Endnote: Next G Alliance Goals and Vision
15 December, 10 am/1 pm

Amitava Ghosh (Nokia

 

Amitabha (Amitava) Ghosh (F’15) is a Nokia Fellow and works at Nokia Standards and Strategy. He joined Motorola in 1990 after receiving his Ph.D in Electrical Engineering from Southern Methodist University, Dallas.  Since joining Motorola he worked on multiple wireless technologies starting from IS-95, cdma-2000, 1xEV-DV/1XTREME, 1xEV-DO, UMTS, HSPA, 802.16e/WiMAX and 3GPP LTE. He has 60  issued patents, has written multiple book chapters and has authored numerous external and internal technical papers.

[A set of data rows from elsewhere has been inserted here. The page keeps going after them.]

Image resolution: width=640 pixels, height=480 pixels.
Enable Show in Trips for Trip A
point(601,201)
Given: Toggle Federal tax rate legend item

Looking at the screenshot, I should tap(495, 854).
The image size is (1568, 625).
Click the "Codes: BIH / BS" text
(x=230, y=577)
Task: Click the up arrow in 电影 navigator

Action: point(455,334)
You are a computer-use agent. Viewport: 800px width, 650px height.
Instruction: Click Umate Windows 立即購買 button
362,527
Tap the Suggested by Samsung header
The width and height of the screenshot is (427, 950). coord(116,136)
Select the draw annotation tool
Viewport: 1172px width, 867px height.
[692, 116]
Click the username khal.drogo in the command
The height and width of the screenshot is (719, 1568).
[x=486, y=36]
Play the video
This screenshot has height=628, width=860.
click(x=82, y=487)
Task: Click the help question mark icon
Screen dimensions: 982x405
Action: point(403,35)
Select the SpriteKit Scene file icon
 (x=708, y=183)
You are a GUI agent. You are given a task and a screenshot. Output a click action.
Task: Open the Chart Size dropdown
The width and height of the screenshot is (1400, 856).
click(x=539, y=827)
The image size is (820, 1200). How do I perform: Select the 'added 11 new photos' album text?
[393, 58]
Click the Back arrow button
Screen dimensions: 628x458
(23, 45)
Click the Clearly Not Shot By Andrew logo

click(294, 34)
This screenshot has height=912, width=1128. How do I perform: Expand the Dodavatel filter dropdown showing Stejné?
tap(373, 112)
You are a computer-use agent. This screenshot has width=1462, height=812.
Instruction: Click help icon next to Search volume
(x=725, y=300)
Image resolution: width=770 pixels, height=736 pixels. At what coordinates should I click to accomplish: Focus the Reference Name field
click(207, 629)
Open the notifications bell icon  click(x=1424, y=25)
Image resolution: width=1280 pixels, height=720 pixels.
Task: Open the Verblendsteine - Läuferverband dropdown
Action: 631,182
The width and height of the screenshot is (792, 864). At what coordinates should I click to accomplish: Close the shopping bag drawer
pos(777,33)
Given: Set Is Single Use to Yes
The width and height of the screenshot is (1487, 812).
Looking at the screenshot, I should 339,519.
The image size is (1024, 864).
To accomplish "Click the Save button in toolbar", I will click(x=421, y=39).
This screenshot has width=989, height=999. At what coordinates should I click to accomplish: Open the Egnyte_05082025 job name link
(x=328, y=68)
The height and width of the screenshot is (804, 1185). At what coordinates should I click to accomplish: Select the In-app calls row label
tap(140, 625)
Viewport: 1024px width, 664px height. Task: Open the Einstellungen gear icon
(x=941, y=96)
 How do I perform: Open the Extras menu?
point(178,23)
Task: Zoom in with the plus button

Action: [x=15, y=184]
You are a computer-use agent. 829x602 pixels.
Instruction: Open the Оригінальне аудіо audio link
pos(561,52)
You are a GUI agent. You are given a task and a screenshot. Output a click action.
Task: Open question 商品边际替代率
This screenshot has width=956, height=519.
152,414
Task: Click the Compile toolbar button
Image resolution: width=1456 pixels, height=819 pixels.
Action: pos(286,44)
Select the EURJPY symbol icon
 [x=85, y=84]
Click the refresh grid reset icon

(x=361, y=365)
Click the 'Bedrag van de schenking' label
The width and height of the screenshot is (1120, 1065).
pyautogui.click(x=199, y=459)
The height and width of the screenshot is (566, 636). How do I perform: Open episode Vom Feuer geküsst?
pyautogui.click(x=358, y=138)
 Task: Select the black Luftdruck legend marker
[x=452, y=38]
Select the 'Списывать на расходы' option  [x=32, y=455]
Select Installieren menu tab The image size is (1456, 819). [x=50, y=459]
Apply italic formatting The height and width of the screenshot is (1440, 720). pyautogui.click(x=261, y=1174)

He is currently working on 5G Evolution and 6G technologies. Recently, he was elected chair of the NextGA (an US 6G initiative) National Roadmap Working Group. His research interests are in the area of digital communications, signal processing and wireless communications. He is the recipient of 2016 IEEE Stephen O. Rice and 2017 Neal Shephard prize, member of IEEE Access editorial board and co-author of the books titled “Essentials of LTE and LTE-A” and “5G Enabled Industrial IoT Network”.